Some students scribble away, others burn holes through the paper, waiting for their personal heavenly assistant to descend and provide them with answers. I see them bargaining with God.
“God,” they think (I see the thought bubbles floating above their heads), “Please help me, and I’ll never blow off studying again.” It’ll be the first of many bargains with the Almighty they’ll make in life, some as a result of poor choices, like the weekend college prayer, and others as a result of things more serious. I watch. God does not arrive and pick up the pencil. He’s got bigger issues to deal with. Take a number.
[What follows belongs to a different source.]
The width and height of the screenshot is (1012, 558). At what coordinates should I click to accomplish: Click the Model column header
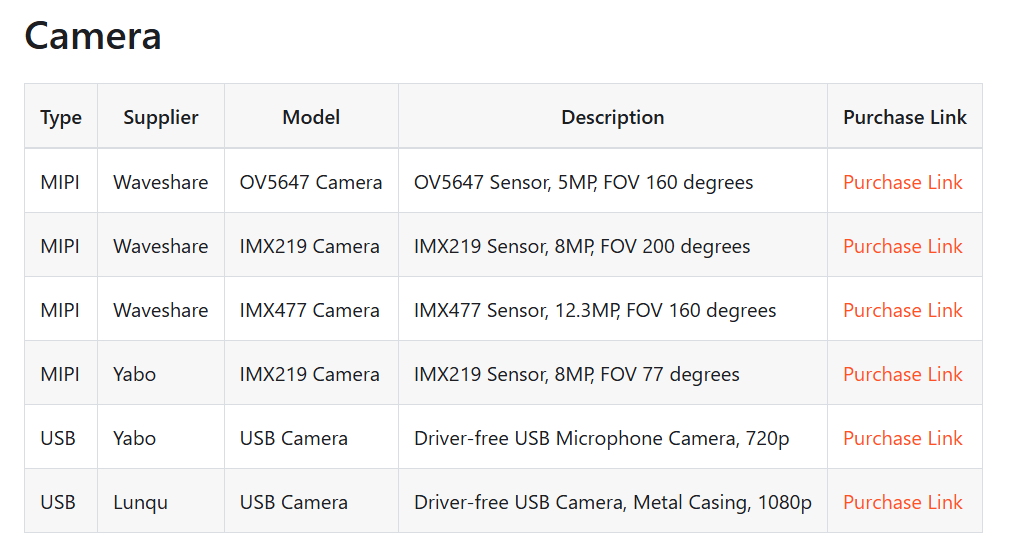(311, 117)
Exams are my few days to relax, drink even more coffee than usual, and watch the show. If students were sophisticated, though, they’d realize that exams and projects are not bad at all–no–it’s their one chance to get even. Every time I assign an essay, project, or… thing, well, I have to read or evaluate those things. Imagine–if every student, rather than asking me the question that cannot be spoken out loud (“How many sentences in a paragraph?”) simply wrote an extra paragraph, I’d have 240 extra paragraphs to read. If they wrote an extra page…Well, you get the picture. I’m buried now, I’d never come up for air. It’d be the most perfect revenge scheme of all time. Now, imagine if they organized such an effort to exceed expectations–the system would come to a grinding halt. I’d be correcting till next June. They wouldn’t have to work for months.
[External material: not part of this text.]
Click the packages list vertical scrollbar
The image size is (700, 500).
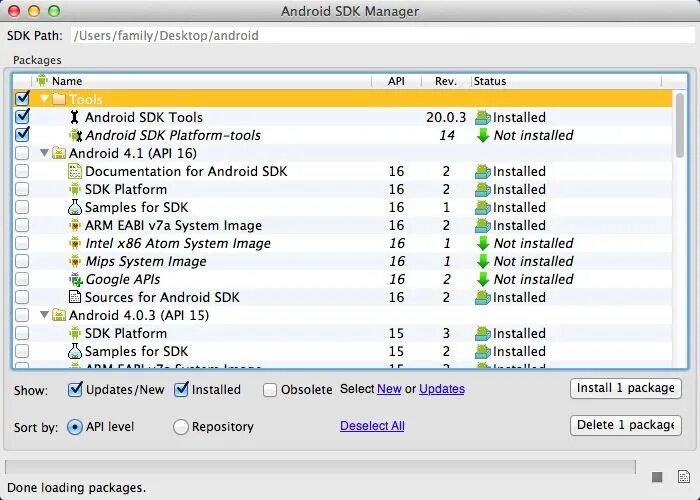click(680, 228)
I remember in college, professors would put limits on papers. Nobody wants to read five extra pages times 500 people kissing up, 480 of whom are writing pure unadulterated crap–unresearched editorialization fit only to wrap fish and chips were it still a legal form of restaurant presentation. I’m a master of font obfuscation–11.5 font to sneak in a bit more? Move that margin just a tad…Because of this, I am also an expert font detective–don’t you give me no 13 font!
I realize I’m using double negatives. That’s teacher June grammar for you.
Anyway, instead of complaining about how little they can do at exam time, they should band together, organize, and flood us all with high-quality research. It’d be the smart thing to do. They’d win in the end.
But they don’t. They sit. They complain. And they give me the “ARE YOU SERIOUS?”
Yup. That I am… Deadly serious. Get back to work.
Need another pencil?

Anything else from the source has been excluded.